Prima Systems Advisory

This advisory describes nine vulnerabilities in the Prima Systems FlexAir access control platform. The vulnerabilities were reported by Gjoko Krstic of Applied Risk. Prima Systems has a new version that mitigates the vulnerabilities. There is no indication that Krstic has been provided an opportunity to verify the efficacy of the fix.

The nine reported vulnerabilities are:

• OS command injection - CVE-2019-7670;

• Unrestricted upload of file with dangerous type (2) - CVE-2019-7669 and CVE-2019-9189;

• Cross-site request forgery - CVE-2019-7281;

• Small space of random values - CVE-2019-7280;

• Cross-site scripting - CVE-2019-7671;

• Exposure of a backup file to an unauthorized control sphere - CVE-2019-7667;

• Improper authentication - CVE-2019-7666; and

• Use of hard-coded credentials - CVE-2019-7672

NOTE 1: NCCIC-ICS does not include a default credentials vulnerability, CVE-2019-7668, reported by Krstic.

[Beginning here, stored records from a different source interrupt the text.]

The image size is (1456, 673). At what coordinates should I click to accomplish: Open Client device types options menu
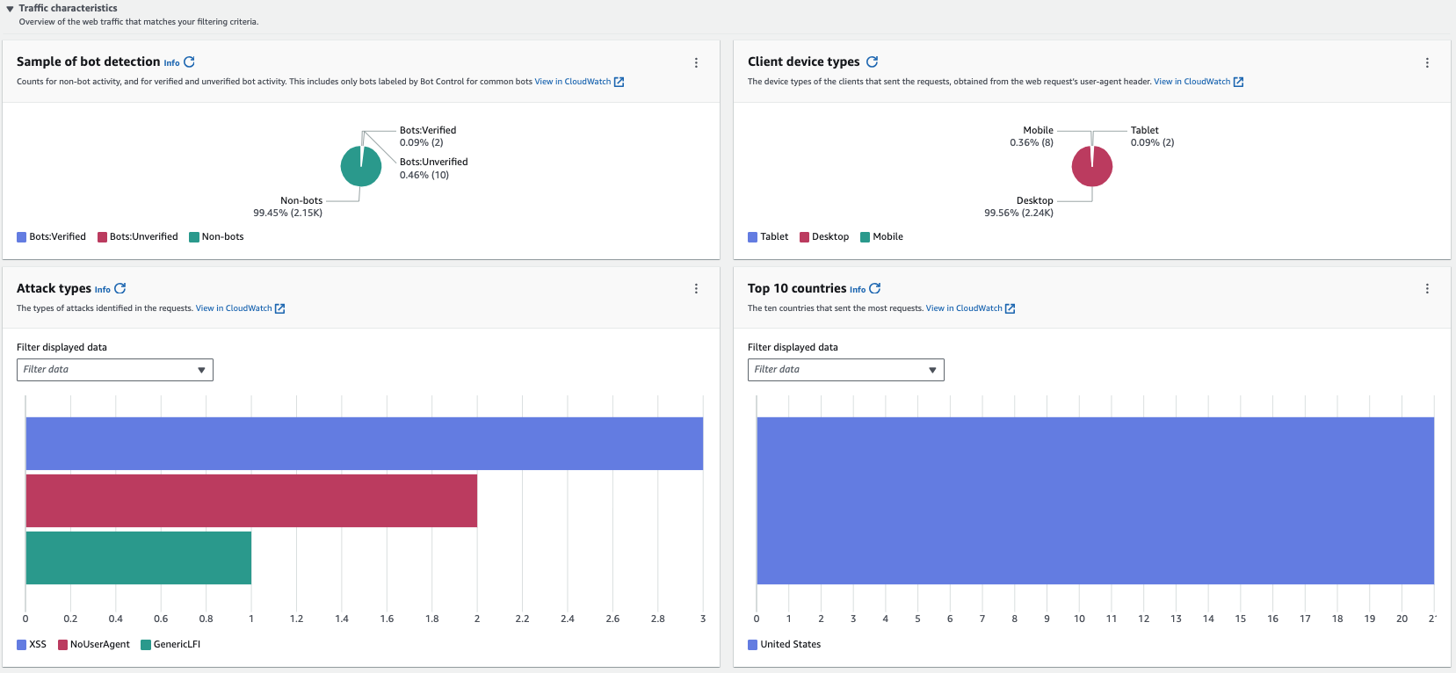coord(1427,63)
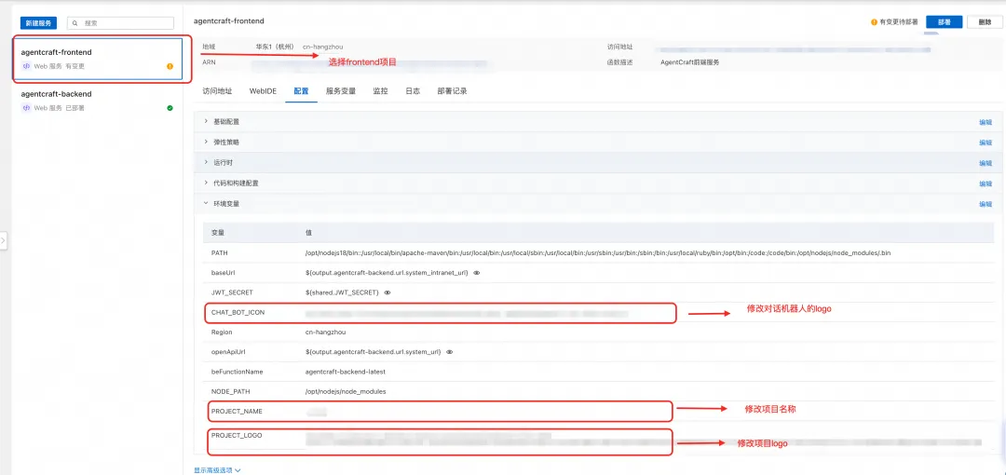Click 编辑 link for 环境变量
This screenshot has height=475, width=1006.
tap(986, 204)
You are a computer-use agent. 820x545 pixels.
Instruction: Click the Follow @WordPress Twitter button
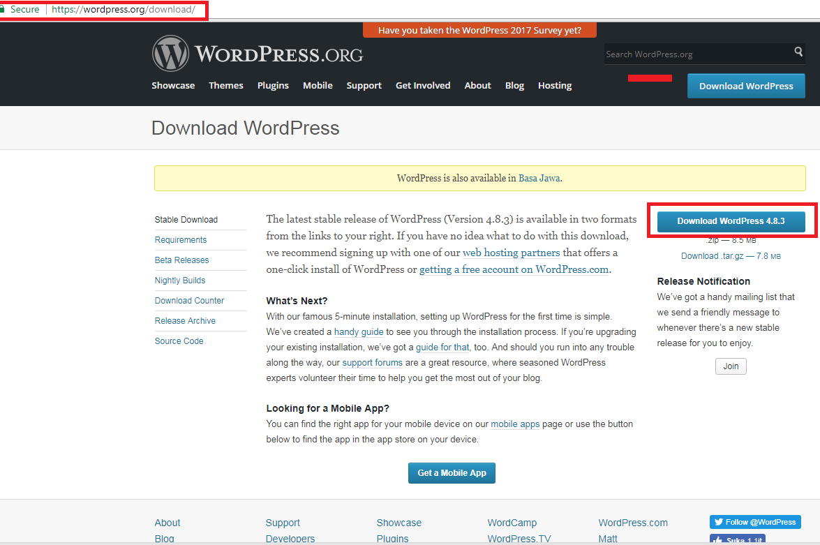[755, 522]
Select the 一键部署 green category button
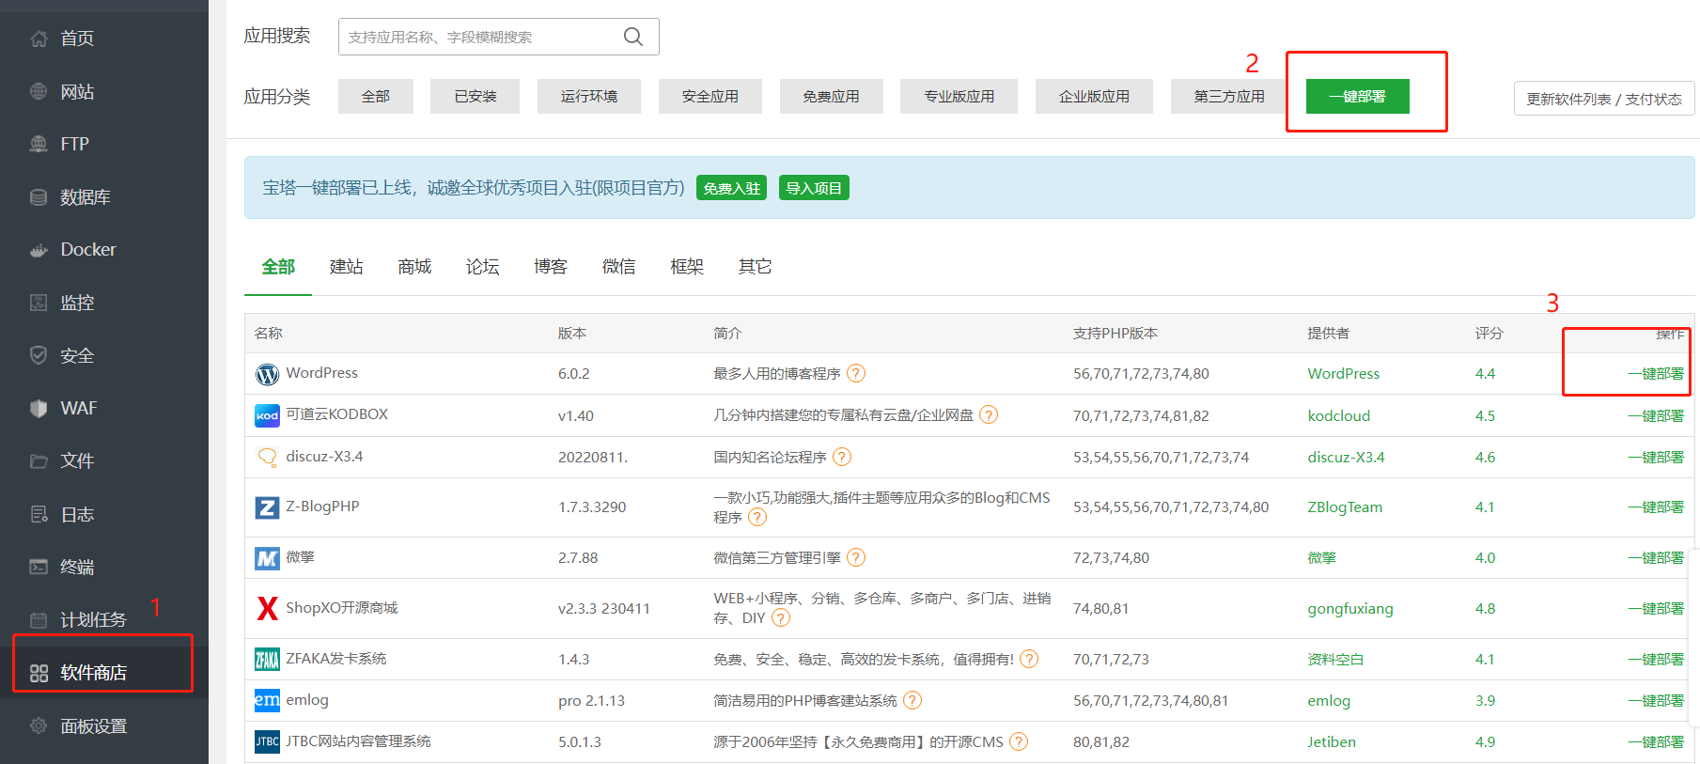 [1357, 97]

NCCIC-ICS reports that a relatively low-skilled attacker could remotely exploit these vulnerabilities to allow an attacker to execute commands directly on the operating system, upload malicious files, perform actions with administrative privileges, execute arbitrary code in a user’s browser, discover login credentials, bypass normal authentication, and have full system access.

NOTE 2: I briefly described the Rapid7 report back in May.

Wind River Advisory

This advisory describes eleven vulnerabilities in the Wind River VxWorks operating system. The vulnerabilities were reported by Armis researchers Gregory Vishnepolsky, Dor Zusman, and Ben Seri. Wind River has patches to mitigate the vulnerabilities. There is no indication that the researchers have been provided an opportunity to verify the efficacy of the fix.

The eleven reported vulnerabilities are:

• Stack-based buffer overflow - CVE-2019-12256;

• Heap-based buffer overflow - CVE-2019-12257;

• Integer underflow - CVE-2019-12255;

• Improper restrictions of operations within the bounds of a memory buffer (2) - CVE-2019-12260 and CVE-2019-12261;

• Race condition - CVE-2019-12263;

• Argument injection or modification (4) - CVE-2019-12258, CVE-2019-12262, CVE-2019-12264 and CVE-2019-12265; and

• Null pointer dereference - CVE-2019-12259;

Since the affected operating systems are used in a large number of IoT and ICS systems we can expect advisories from affected vendors implementing the Wind River mitigations measures. The NCCIC-ICS advisory already lists 2 vendor advisories and the Armis report adds a third. The three vendor advisories available to date include:

• Rockwell,

• Xerox, and

• SonicWall

NCCIC-ICS reports that a relatively low-skilled attacker could remotely exploit these vulnerabilities to allow remote code execution.